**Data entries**

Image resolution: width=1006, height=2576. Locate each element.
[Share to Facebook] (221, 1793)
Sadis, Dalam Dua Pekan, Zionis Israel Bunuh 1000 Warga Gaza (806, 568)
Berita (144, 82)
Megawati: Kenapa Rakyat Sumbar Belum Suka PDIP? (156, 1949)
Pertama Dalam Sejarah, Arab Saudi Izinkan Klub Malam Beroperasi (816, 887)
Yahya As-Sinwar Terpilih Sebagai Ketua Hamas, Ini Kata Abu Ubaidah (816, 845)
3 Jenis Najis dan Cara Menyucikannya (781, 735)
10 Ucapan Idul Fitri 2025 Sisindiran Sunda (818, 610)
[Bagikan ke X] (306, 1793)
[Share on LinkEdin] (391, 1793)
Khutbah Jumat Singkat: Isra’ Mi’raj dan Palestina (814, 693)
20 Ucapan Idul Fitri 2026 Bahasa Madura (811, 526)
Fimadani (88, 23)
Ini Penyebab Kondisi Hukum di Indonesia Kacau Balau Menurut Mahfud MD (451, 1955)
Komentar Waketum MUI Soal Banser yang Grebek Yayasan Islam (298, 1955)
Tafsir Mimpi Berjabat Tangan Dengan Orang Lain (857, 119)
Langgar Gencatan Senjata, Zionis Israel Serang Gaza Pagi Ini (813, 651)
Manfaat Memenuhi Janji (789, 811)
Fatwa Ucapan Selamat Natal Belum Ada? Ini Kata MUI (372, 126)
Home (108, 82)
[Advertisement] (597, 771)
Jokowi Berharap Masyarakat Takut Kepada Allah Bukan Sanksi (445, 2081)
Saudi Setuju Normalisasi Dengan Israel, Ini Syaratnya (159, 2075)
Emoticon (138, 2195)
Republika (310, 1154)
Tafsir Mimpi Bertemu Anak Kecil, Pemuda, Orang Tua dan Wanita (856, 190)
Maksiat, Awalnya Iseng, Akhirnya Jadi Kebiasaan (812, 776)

**What the task asks**
Only the lines from the one containing "20 Ucapan Idul" through the last line of the records are to be set down, exactly as they appear.

**Output below**
20 Ucapan Idul Fitri 2026 Bahasa Madura (811, 526)
Fimadani (88, 23)
Ini Penyebab Kondisi Hukum di Indonesia Kacau Balau Menurut Mahfud MD (451, 1955)
Komentar Waketum MUI Soal Banser yang Grebek Yayasan Islam (298, 1955)
Tafsir Mimpi Berjabat Tangan Dengan Orang Lain (857, 119)
Langgar Gencatan Senjata, Zionis Israel Serang Gaza Pagi Ini (813, 651)
Manfaat Memenuhi Janji (789, 811)
Fatwa Ucapan Selamat Natal Belum Ada? Ini Kata MUI (372, 126)
Home (108, 82)
[Advertisement] (597, 771)
Jokowi Berharap Masyarakat Takut Kepada Allah Bukan Sanksi (445, 2081)
Saudi Setuju Normalisasi Dengan Israel, Ini Syaratnya (159, 2075)
Emoticon (138, 2195)
Republika (310, 1154)
Tafsir Mimpi Bertemu Anak Kecil, Pemuda, Orang Tua dan Wanita (856, 190)
Maksiat, Awalnya Iseng, Akhirnya Jadi Kebiasaan (812, 776)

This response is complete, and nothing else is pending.